We still consider the lack of a strict binding by not including the
client certificate in the transcript to be a slight problem, but this is
less of an issue than what we first discovered. Our model assumes
messages can arrive out of order, so perhaps we are instead considering
a weaker variant, similar to DTLS.
The core observation remains that the context does not change when going
from unilateral to mutual, which seems counter to the intuition of the
context. We would prefer the context to also contain the client cert in
mutual authentication. Indeed, we first encountered this issue when
considering whether the client/server would agree on the authentication
status after a session resumption. In this case, the client auth and
NewSessionTicket messages may cross over which would result in a similar
mismatch.
Thanks,
Sam
On 10/02/17 19:54, Andrei Popov wrote:
Hi Sam,
This part is not clear to me:
...while in the post-handshake client auth, an attacker can decide this (by
dropping the message).
How does the attacker drop a TLS-protected message without terminating the
connection?
Thanks,
Andrei
-----Original Message-----
From: TLS [mailto:tls-boun...@ietf.org] On Behalf Of Sam Scott
Sent: Friday, February 10, 2017 11:46 AM
To: Ilari Liusvaara <ilariliusva...@welho.com>
Cc: tls@ietf.org
Subject: Re: [TLS] Awkward Handshake: Possible mismatch of client/server view
on client authentication in post-handshake mode in Revision 18
Hi Ilari,
Thanks for the comments.
Assuming the client sends a valid certificate that the server accepts, then the
server cannot finish the handshake or begin processing incoming application
data until authenticating the client. This *almost* gives us property (A). In
practice, the client is aware that the server has successfully authenticated
since the protocol continues.
In the case that the server has implemented the reject option (rejecting a
certificate but still continuing), and indeed rejects the certificate, then the
server should send an alert message (or NAK of some form) for the property to
hold in the initial handshake.
However, even if we take the certificate reject + continue scenario into
account for the initial handshake, then it is clear that this decision can only
be made by the server in the initial handshake, while in the post-handshake
client auth, an attacker can decide this (by dropping the message).

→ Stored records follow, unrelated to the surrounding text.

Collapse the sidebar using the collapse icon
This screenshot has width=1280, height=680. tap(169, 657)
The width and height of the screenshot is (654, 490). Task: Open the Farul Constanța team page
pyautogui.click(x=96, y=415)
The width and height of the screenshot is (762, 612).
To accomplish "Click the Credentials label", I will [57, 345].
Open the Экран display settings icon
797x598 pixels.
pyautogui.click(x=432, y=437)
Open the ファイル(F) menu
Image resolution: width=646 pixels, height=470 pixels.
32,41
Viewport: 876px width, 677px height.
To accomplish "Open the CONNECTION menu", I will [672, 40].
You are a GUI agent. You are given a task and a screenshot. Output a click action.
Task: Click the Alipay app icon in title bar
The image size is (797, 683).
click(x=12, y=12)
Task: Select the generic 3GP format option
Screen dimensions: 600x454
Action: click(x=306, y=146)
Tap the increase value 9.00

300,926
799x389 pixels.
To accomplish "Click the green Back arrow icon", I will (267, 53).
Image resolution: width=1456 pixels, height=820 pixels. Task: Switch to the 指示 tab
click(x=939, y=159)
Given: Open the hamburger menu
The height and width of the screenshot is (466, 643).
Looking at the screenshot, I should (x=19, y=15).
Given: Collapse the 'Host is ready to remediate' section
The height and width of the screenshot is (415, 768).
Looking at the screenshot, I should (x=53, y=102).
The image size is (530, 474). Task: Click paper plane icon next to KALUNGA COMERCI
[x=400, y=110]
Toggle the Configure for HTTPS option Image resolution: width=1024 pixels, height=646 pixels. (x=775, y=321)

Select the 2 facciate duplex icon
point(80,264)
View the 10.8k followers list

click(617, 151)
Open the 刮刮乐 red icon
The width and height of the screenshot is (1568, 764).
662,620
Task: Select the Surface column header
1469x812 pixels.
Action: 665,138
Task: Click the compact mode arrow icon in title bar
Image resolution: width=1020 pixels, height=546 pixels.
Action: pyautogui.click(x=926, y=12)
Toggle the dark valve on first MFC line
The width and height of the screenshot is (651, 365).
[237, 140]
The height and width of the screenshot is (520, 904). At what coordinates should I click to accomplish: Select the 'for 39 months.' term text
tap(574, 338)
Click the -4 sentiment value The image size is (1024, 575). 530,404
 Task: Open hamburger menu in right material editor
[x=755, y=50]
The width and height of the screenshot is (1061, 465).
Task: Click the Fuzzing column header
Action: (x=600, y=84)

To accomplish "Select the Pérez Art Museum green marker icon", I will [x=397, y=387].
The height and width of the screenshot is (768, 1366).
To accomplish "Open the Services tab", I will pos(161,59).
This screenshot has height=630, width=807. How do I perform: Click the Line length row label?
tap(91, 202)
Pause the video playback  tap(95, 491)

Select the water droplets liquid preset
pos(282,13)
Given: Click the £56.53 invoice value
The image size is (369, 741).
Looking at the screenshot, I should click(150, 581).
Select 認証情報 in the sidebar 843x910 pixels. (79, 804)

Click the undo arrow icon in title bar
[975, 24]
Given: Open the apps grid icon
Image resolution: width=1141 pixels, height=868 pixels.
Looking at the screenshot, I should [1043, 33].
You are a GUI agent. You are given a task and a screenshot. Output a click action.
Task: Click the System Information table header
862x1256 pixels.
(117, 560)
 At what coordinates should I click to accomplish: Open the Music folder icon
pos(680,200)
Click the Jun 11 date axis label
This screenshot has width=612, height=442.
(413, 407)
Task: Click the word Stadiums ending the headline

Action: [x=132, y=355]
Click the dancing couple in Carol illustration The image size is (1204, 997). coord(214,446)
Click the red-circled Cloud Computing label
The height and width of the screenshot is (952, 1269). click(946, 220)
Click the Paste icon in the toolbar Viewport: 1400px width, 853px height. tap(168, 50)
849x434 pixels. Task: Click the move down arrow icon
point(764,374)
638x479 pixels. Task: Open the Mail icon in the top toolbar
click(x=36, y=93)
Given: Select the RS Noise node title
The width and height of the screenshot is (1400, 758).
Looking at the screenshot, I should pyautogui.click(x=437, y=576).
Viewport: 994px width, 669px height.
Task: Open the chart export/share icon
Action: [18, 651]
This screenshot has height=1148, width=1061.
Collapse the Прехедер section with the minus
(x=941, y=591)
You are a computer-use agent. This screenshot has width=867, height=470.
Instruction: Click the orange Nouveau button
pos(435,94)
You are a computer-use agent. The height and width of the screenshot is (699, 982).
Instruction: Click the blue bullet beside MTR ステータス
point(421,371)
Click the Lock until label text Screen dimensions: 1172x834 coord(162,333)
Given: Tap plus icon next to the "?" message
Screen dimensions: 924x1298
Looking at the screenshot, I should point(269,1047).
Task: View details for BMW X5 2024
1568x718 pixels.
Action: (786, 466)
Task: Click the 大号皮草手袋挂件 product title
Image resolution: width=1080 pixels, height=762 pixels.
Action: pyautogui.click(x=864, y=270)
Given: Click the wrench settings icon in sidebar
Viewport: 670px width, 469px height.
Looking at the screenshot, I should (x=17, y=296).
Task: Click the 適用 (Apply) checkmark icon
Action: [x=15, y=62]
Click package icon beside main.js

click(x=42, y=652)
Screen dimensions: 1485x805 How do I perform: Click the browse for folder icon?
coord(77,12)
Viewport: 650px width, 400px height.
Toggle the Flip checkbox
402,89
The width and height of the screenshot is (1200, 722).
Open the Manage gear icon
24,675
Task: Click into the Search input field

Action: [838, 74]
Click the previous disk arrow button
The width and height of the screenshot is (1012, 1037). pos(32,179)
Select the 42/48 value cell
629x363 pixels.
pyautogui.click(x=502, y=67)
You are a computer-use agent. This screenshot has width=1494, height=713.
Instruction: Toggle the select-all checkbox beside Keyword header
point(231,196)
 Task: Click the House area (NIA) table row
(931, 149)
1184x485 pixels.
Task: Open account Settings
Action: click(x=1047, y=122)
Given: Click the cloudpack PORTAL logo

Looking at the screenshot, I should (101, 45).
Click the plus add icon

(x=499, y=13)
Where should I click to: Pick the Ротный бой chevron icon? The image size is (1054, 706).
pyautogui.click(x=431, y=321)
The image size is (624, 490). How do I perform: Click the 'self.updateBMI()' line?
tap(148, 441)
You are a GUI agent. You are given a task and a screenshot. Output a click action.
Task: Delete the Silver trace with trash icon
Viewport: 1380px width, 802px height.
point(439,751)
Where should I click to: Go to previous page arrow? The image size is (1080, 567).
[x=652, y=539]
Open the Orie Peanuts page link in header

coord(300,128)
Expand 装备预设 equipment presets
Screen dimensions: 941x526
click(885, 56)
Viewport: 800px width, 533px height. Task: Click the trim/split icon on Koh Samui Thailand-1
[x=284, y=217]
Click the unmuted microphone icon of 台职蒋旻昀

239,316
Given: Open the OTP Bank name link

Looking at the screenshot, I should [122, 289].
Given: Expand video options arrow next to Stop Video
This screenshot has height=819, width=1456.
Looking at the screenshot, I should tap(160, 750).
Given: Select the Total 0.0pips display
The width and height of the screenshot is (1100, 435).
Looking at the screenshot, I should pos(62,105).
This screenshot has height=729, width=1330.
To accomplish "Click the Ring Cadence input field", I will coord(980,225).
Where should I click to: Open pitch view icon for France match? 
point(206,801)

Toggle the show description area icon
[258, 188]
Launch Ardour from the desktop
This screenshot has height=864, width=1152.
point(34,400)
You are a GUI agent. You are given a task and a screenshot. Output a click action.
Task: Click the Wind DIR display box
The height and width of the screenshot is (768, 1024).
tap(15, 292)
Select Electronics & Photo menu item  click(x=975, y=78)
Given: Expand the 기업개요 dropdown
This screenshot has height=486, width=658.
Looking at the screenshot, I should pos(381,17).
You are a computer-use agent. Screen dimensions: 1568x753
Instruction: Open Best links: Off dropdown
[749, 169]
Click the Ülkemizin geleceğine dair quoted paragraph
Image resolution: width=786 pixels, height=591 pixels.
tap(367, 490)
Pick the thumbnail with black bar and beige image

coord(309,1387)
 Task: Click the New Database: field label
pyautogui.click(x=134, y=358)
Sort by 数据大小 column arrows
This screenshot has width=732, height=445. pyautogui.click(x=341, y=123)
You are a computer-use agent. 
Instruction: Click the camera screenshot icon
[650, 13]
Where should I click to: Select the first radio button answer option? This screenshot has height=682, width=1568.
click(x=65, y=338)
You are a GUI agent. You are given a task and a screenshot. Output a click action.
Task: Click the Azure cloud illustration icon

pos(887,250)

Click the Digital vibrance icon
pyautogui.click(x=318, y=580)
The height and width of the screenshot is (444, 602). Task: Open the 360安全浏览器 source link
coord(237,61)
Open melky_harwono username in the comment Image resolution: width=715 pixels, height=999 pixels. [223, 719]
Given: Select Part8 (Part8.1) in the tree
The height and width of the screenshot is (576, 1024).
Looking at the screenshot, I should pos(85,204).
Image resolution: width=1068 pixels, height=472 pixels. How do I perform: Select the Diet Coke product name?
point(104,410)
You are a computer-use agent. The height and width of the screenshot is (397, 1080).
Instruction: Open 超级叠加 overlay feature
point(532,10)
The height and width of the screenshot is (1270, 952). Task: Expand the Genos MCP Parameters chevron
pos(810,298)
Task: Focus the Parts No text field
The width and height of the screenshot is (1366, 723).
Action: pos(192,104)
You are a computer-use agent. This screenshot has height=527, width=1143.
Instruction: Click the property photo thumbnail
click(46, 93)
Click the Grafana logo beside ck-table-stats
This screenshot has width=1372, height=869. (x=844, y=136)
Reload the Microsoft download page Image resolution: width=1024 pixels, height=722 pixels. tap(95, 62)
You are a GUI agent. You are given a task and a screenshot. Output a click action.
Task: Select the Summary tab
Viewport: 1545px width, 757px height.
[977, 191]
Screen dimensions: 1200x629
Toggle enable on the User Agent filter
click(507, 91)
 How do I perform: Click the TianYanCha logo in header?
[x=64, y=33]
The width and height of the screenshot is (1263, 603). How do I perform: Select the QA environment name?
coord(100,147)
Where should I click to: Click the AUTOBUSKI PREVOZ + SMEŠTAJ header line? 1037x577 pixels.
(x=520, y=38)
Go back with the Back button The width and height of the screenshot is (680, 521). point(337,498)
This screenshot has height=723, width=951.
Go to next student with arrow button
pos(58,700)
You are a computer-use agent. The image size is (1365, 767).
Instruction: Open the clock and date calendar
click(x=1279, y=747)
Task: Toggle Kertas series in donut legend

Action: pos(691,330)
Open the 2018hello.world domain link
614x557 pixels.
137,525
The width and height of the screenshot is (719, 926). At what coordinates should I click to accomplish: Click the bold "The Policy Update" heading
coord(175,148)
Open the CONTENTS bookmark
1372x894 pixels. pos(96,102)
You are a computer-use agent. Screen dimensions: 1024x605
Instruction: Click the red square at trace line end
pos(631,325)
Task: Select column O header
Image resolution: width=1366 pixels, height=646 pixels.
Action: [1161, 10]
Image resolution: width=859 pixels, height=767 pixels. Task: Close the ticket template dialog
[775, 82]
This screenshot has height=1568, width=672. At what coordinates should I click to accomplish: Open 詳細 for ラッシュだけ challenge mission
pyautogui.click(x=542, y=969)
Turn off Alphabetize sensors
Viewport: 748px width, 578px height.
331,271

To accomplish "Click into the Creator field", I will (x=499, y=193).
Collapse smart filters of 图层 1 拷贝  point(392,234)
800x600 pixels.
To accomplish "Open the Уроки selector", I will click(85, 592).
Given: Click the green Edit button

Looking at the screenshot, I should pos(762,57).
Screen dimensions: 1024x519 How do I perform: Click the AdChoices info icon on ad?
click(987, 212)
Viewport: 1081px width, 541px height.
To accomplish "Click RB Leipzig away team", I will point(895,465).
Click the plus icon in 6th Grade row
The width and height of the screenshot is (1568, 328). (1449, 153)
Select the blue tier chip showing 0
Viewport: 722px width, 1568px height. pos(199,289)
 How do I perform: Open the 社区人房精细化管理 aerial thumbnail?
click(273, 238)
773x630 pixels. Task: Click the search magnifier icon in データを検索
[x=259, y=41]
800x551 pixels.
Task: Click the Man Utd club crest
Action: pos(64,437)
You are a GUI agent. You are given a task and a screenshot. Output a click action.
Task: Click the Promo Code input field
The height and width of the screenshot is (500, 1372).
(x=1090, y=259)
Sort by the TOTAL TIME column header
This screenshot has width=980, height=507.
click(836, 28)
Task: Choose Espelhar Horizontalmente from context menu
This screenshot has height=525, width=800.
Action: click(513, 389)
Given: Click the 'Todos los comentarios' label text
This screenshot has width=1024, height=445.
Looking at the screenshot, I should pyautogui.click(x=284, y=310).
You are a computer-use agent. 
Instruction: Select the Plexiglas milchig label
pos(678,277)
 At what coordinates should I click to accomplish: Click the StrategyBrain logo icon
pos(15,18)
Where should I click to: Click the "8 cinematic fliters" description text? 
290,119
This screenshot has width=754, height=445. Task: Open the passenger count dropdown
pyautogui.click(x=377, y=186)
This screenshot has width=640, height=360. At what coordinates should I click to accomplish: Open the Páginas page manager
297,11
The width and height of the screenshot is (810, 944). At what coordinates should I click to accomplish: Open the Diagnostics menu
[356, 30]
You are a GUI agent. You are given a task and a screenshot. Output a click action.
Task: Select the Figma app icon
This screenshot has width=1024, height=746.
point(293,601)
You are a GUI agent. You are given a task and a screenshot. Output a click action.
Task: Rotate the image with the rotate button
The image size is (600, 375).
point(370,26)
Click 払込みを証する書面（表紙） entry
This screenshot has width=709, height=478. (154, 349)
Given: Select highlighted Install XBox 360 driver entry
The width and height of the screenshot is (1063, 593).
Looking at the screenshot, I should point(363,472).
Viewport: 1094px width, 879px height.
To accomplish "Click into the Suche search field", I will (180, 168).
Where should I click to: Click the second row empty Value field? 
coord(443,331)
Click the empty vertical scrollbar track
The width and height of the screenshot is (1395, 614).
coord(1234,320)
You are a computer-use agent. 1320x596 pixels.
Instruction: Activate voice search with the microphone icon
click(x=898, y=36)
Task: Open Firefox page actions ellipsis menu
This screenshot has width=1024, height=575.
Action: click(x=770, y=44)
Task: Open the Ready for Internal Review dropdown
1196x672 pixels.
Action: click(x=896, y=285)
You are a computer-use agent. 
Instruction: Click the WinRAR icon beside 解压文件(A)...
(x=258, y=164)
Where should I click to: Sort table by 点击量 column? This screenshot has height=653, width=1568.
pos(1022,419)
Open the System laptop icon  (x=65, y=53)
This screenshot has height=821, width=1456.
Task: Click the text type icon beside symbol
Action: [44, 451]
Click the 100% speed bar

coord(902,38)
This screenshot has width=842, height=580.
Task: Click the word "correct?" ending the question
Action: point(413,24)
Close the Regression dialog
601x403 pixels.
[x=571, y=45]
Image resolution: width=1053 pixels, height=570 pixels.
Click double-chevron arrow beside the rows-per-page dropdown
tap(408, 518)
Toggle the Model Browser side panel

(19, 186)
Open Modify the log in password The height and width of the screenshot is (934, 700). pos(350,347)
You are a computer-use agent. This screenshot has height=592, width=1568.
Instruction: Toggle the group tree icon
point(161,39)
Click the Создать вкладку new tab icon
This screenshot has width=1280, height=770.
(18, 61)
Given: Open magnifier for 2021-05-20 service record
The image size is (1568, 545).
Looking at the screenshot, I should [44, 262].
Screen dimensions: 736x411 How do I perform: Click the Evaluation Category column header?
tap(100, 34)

The reason we don't believe an explicit ACK is needed is because upgrading to a
new pair of keys explicitly provides this. Specifically, the client will send
all subsequent data to the server under a new key.
The server will not be able to decrypt this data until they receive the client
authentication messages and upgrade the keys.
This can be strengthened if the client's updated write key is computed using
the authentication messages.
We agree that TLS enforcing ordering of messages provides similar guarantees.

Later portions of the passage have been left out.